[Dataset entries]
┌──
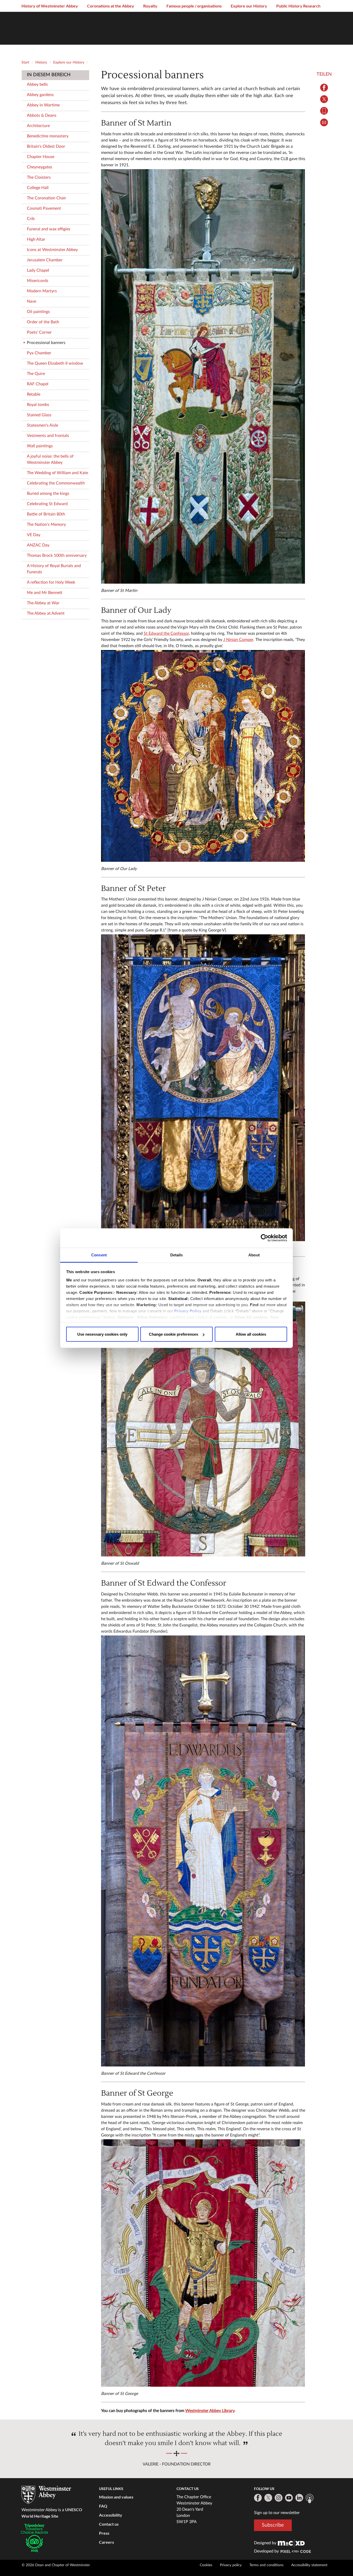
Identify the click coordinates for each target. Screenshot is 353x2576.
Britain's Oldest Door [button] (46, 146)
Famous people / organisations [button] (194, 5)
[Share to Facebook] (324, 87)
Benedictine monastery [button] (47, 136)
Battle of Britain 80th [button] (46, 514)
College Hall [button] (38, 188)
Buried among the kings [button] (48, 493)
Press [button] (104, 2533)
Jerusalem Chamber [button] (45, 260)
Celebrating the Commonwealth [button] (56, 483)
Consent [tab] (99, 1254)
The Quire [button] (36, 374)
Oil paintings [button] (38, 312)
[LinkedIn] (299, 2498)
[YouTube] (289, 2498)
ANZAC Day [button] (38, 545)
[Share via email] (324, 122)
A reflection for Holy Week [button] (51, 582)
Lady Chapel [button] (38, 270)
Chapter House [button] (40, 157)
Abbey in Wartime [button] (43, 105)
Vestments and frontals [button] (48, 436)
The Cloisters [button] (39, 177)
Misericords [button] (37, 281)
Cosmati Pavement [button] (44, 208)
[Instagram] (278, 2498)
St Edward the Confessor (166, 633)
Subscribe (273, 2525)
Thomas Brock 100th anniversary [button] (57, 555)
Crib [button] (31, 219)
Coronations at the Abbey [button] (110, 5)
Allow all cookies (251, 1334)
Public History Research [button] (298, 5)
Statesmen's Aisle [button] (42, 425)
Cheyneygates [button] (39, 167)
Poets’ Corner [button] (39, 332)
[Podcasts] (309, 2498)
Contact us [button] (109, 2524)
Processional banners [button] (46, 343)
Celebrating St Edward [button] (47, 504)
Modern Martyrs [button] (42, 291)
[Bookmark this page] (324, 111)
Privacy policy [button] (231, 2565)
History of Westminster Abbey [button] (49, 5)
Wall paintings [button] (40, 446)
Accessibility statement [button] (309, 2565)
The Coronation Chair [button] (46, 198)
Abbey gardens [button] (40, 95)
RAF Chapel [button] (37, 384)
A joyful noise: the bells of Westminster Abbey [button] (50, 459)
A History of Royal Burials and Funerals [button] (54, 569)
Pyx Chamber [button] (39, 353)
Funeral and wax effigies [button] (48, 229)
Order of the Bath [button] (43, 322)
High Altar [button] (36, 239)
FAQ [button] (103, 2505)
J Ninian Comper (238, 640)
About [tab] (254, 1254)
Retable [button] (33, 394)
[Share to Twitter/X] (324, 99)
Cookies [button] (206, 2565)
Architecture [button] (38, 126)
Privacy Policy (188, 1311)
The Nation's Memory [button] (46, 524)
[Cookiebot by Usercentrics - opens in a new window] (264, 1238)
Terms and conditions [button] (266, 2565)
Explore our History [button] (249, 5)
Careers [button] (106, 2542)
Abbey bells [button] (37, 84)
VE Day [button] (33, 535)
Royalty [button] (150, 5)
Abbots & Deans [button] (41, 115)
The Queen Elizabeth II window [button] (55, 363)
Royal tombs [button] (38, 405)
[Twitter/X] (268, 2498)
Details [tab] (176, 1254)
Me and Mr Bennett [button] (44, 593)
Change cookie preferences (173, 1334)
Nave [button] (31, 301)
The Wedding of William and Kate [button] (57, 473)
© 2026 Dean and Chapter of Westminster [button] (56, 2565)
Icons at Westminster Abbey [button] (52, 250)
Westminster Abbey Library (209, 2411)
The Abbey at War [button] (43, 603)
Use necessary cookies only (102, 1334)
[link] (291, 2543)
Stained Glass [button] (39, 415)
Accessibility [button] (110, 2514)
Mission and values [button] (116, 2496)
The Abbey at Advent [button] (46, 613)
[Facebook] (258, 2498)
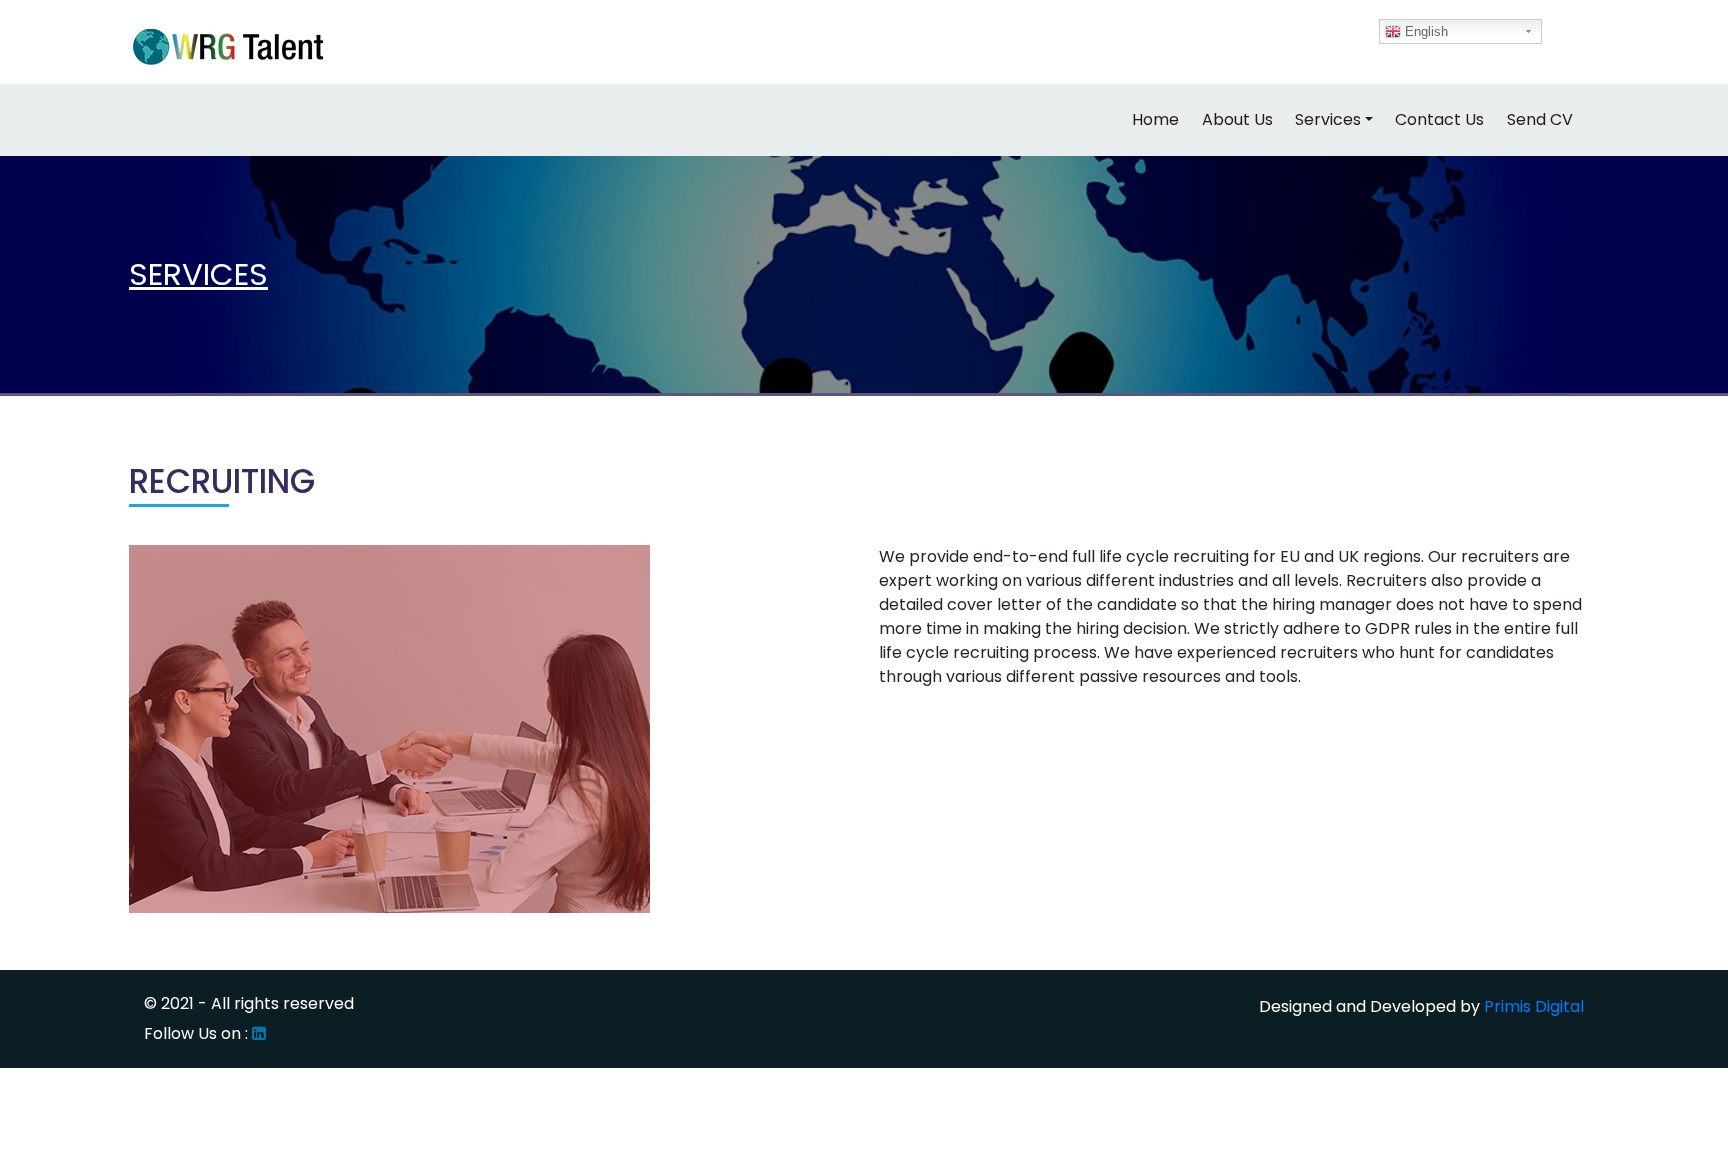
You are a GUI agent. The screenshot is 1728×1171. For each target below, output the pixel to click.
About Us (1237, 119)
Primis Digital (1534, 1006)
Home (1155, 119)
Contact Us (1439, 119)
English (1424, 31)
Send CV (1540, 119)
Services (1328, 119)
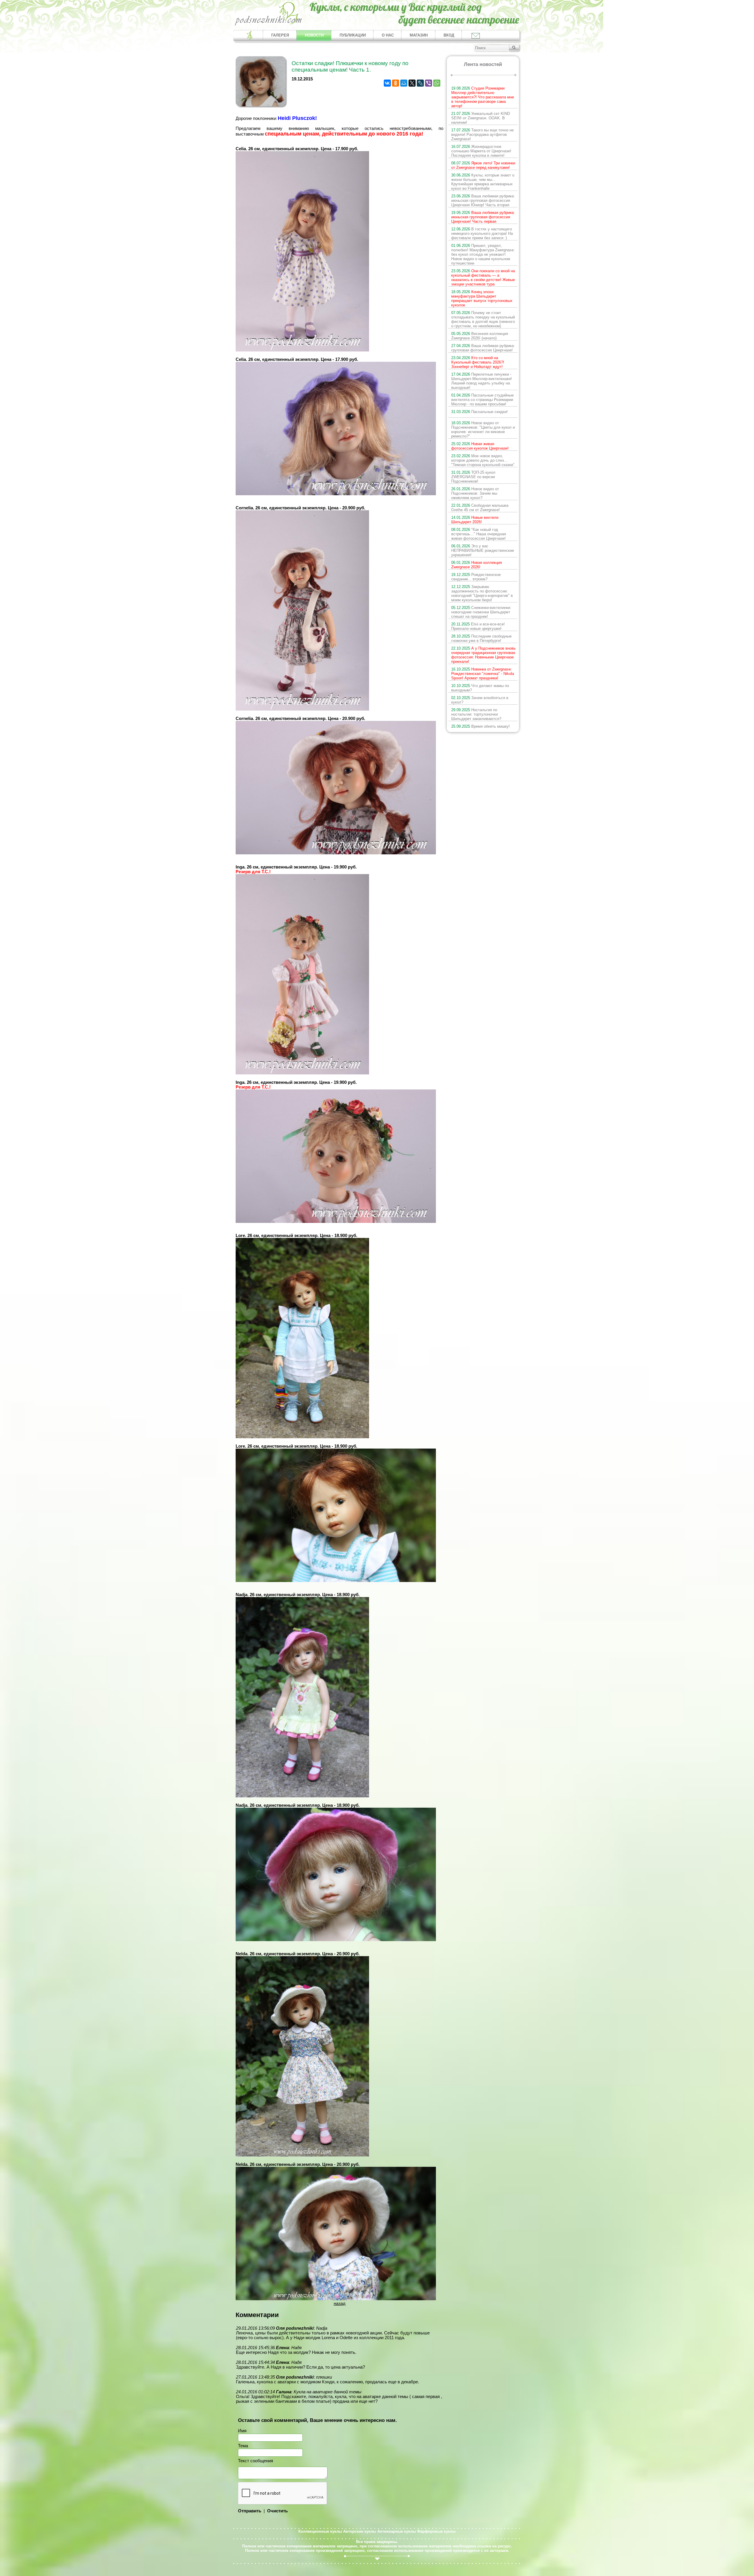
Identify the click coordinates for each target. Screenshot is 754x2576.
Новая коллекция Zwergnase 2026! (476, 564)
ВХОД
└──
■ **Activity**
Set out, exactly as given, the line that contains "[Facebook] (258, 2498)" along with each line after it through the end of the records above; omit the pictures.

■ **Response below**
[Facebook] (258, 2498)
You are a GUI agent. The screenshot is 1728×1171. For each target below, output the pixel to click.
About Us (1237, 119)
Primis Digital (1534, 1006)
Home (1155, 119)
Contact Us (1439, 119)
English (1424, 31)
Send CV (1540, 119)
Services (1328, 119)
Identify the click coordinates for each target. Screenshot is 754x2576.
Новая коллекция Zwergnase 2026! (476, 564)
ВХОД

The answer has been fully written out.